Document text:
..........

Cold Turkey??

The Turkish economy has faced a number of headwinds during 2015, Mena Fund Manager looks at the health of the Turkish market and asset management industry.After an impressive 2014, in which it was one of the region's best performers, the Turkish market has struggled this year. The S&P Turkey BMI index has fallen by -30.7% so far in 2015, as political uncertainty takes its toll on the country. Last


The Turkish economy has faced a number of headwinds during 2015, Mena Fund Manager looks at the health of the Turkish market and asset management industry.
After an impressive 2014, in which it was one of the region's best performers, the Turkish market has struggled this year. The S&P Turkey BMI index has fallen by -30.7% so far in 2015, as political uncertainty takes its toll on the country. Last year, the index rose by 16.8%.

While hosting more than 1.9 million Syrian refugees, Turkey has also experienced much political uncertainty in 2015, as elections earlier in the year resulted in a hung parliament. Fresh elections were called after coalition talks failed after the ruling Justice and Development Party (AKP) failed to return a majority for the first time since 2002. A crackdown on the Kurdish group PKK and its joining of the US-led coalition against Islamic State has added to uncertainty. Action against the PKK group has sparked acts of retaliation and unrest across the country. Noting the political situation, the IMF revised its GDP growth estimates for Turkey downwards in October. The growth outlook for Turkey was revised from 3.1% in April to 3.0% for 2015 and from 3.6% to 2.9% for 2016. The prospect of an interest rate hike in the US has exacerbated concerns about the Turkish economy, as many economists forecast further difficulties.

Even small victories have been worth celebrating. While the Turkish economy has showed signs of slowing in recent months with PMI readings hovering below 50.0 - signalling declining orders for manufacturers - during much of 2015, analysts have found grounds for optimism.

"Turkey's manufacturing sector remained in a downturn in September, with new orders and output both falling at faster rates and firms cutting back on purchases," noted Trevor Balchin, senior economist at Markit.

..........

Request 1: According to the article on the Turkish economy, how far has the S&P Turkey BMI index fallen so far in 2015?
Request 2: Repeat the part of the article on the Turkish economy that opens with the words "Even small victories" and closes with "grounds for optimism.", switching "optimism" to "encouragement".

Source data:
..........

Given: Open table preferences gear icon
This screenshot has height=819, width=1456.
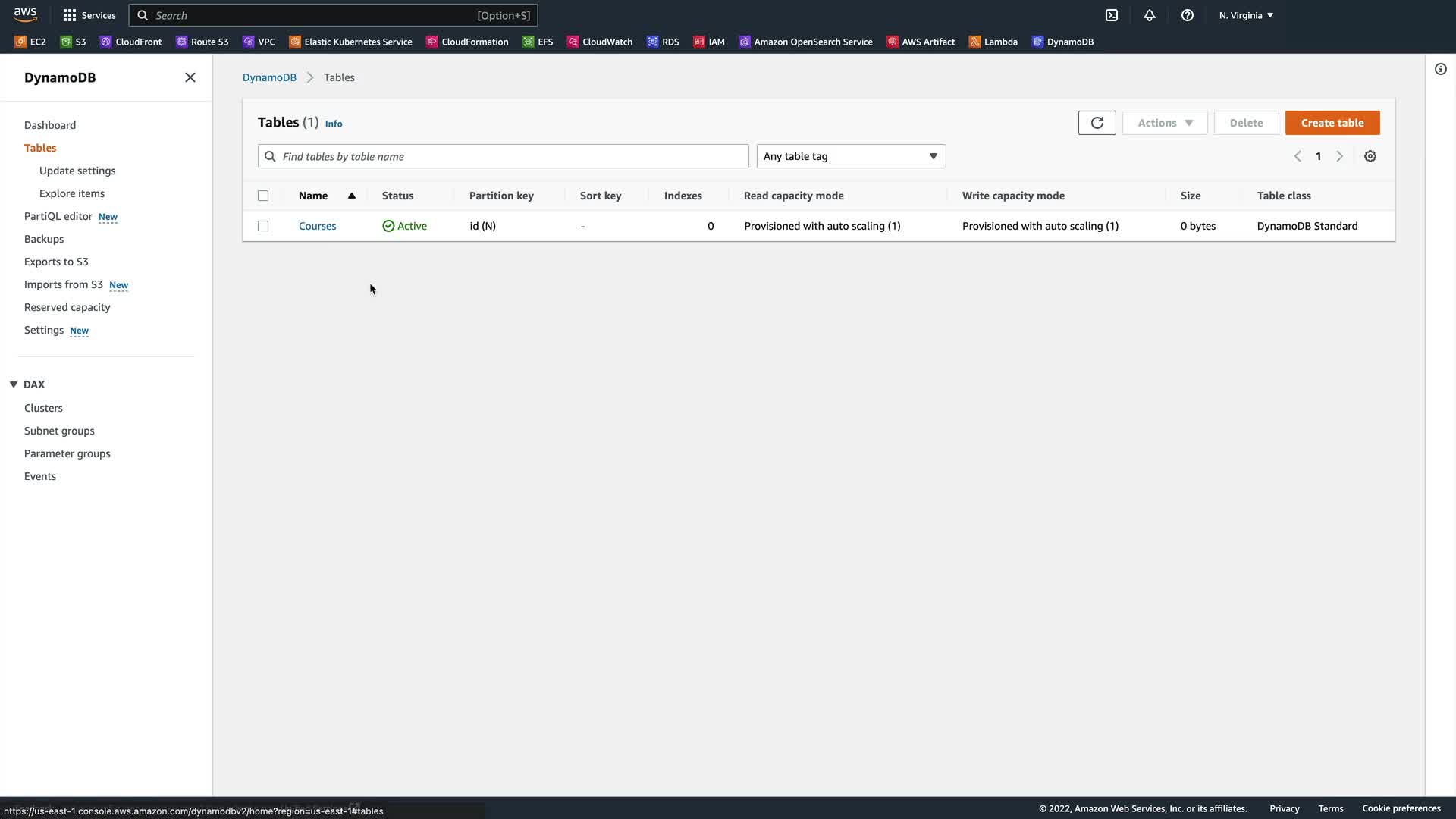Looking at the screenshot, I should click(1370, 156).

..........

Right answer 1: It has fallen by 30.7%.

Right answer 2:
Even small victories have been worth celebrating. While the Turkish economy has showed signs of slowing in recent months with PMI readings hovering below 50.0 - signalling declining orders for manufacturers - during much of 2015, analysts have found grounds for encouragement.